EXTRACTED TEXT →
········

= The Poem of Angkor Wat =

Khmer poem of the 17th century

The Poem of Angkor Wat (ល្បើកអង្គរវត្ត Lpoek Angkor Vat or Lbaeuk Ângkôr Vôtt), is a Khmer poem which dates from the beginning of the 17th century. It celebrates Angkor Wat, the magnificent temple complex at Angkor and describes the bas-reliefs in the temple galleries that portray the Reamker. The Poem of Angkor Wat is considered to be the earliest original literary work in Khmer language. It is one of the two great epic poems of Cambodia with the Reamker in the style of the Indian epic poetry.

== Summary ==
The Poem of Angkor Wat is the story of a certain prince Ketumala, son in a previous existence to the god Indra, who cannot stay in the gods' realm because his human smell is unbearable to the devata. Out of compassion for his exiled son, Indra sends his personal architect, Preah Pisnukar (or Braḥ Bisṇukār, Vishvakarman) to the earth to build a palace for Ketumala in the human realm.

········

RECORDED DATA →
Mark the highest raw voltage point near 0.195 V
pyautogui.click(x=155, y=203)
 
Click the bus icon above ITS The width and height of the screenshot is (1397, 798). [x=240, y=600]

········

AIM A → Summarize the text about the Poem of Angkor Wat in two sentences.
AIM B → Repeat the passage of the text about the Poem of Angkor Wat between "Khmer poem of" and "Indian epic poetry.", inclusive.
The listing is not needed for what follows.

FULL ANSWER A → The Poem of Angkor Wat is a Khmer poem from the beginning of the 17th century that celebrates Angkor Wat and describes the bas-reliefs in its galleries portraying the Reamker, and it is considered the earliest original literary work in the Khmer language. It tells of prince Ketumala, son of Indra in a previous existence, who cannot stay in the gods' realm because the devata find his human smell unbearable, so Indra sends his architect Preah Pisnukar to earth to build Ketumala a palace in the human realm.

FULL ANSWER B →
Khmer poem of the 17th century

The Poem of Angkor Wat (ល្បើកអង្គរវត្ត Lpoek Angkor Vat or Lbaeuk Ângkôr Vôtt), is a Khmer poem which dates from the beginning of the 17th century. It celebrates Angkor Wat, the magnificent temple complex at Angkor and describes the bas-reliefs in the temple galleries that portray the Reamker. The Poem of Angkor Wat is considered to be the earliest original literary work in Khmer language. It is one of the two great epic poems of Cambodia with the Reamker in the style of the Indian epic poetry.